RUDN surgeons evaluated the effectiveness of hernia treatment with a mesh endoprosthesis

RUDN University surgeons followed the recovery of patients after the treatment of postoperative hernia using a polypropylene mesh-endoprosthesis. The results are presented in the British Journal of Surgery.

Ventral hernias, or hernias of the abdominal wall, are a very common type of hernia. Mostly they are formed after surgery. If the postoperative scar healed badly, for example, due to infection, then a protrusion of the anterior abdominal wall develops. In the early stages, it is noticeable only when lifting weights, coughing. In the later stages, it is also visible externally, it causes pain, especially with fast walking and sudden movements. In some cases, postoperative ventral hernia can reach a huge size. Recently, mesh endoprostheses, or meshes, have been used to treat postoperative ventral hernias. During the operation – hernioplasty – surgeon sets the abdominal organs in place, and an implant in the form of a mesh is installed in the area of the hernia “gate”. Such meshes implant well, do not interfere with the work of organs that reduces the recovery period. Surgeons of RUDN University, under the guidance of Professor Andrei V. Protasov, MD, head of the Department of Operative surgery and clinical anatomy by I.D. Kirpatovskij followed the recovery of patients after such operations for five years.

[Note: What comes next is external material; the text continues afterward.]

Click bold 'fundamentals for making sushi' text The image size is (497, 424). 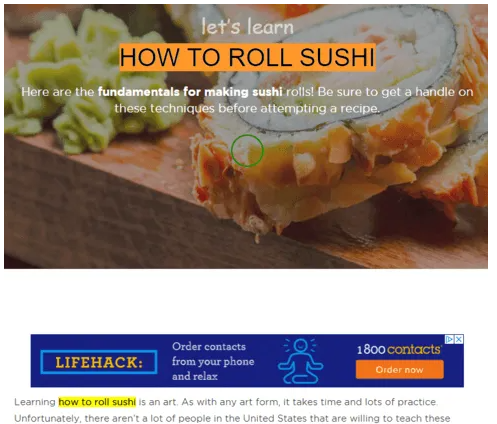click(190, 92)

“Operations for hernias of the anterior abdominal wall take the second place in the number of surgical operations performed. Only operations for acute appendicitis get ahead of them. Our goal was to conduct retrospective analysis of data in five-year period of time and evaluate the results of surgeries,” Serdar Kuliev, surgeon, associate professor of the Department of Operative Surgery and Clinical Anatomy, PhD, RUDN University

Doctors conducted a comparative study and assessed the level of complications and the quality of patients’ life with postoperative ventral hernias after hernioplasty. Totally 96 patients participated in the study. The patients were followed up for five years after the hernioplasty using mesh endoprostheses. Complications were estimated using the Clavien-Dindo scale, standard classification of surgical complications. Surgeons also compared the quality of life using the EuraHS QoL questionnaire developed by the European Society of Herniology.

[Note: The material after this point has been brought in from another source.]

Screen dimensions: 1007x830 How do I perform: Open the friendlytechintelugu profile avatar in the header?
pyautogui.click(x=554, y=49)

Wound complications were found at 11.4% of patients, general complications at 4.2%. Only 1% had a recurrent hernia. Most patients (more than 70%) felt significant improvement: the pain decreased, physical activity and satisfaction with appearance increased. All that happened in three months after operation.

“Our results show that during the five-year period after hernioplasty with the mesh endoprosthesis, there is a low percentage of wound complications and relapses. The quality of patients’ life is also significantly improved,” Anna Kulakova, surgeon, assistant of the Department of Operative Surgery and Clinical Anatomy, PhD, MD, RUDN University.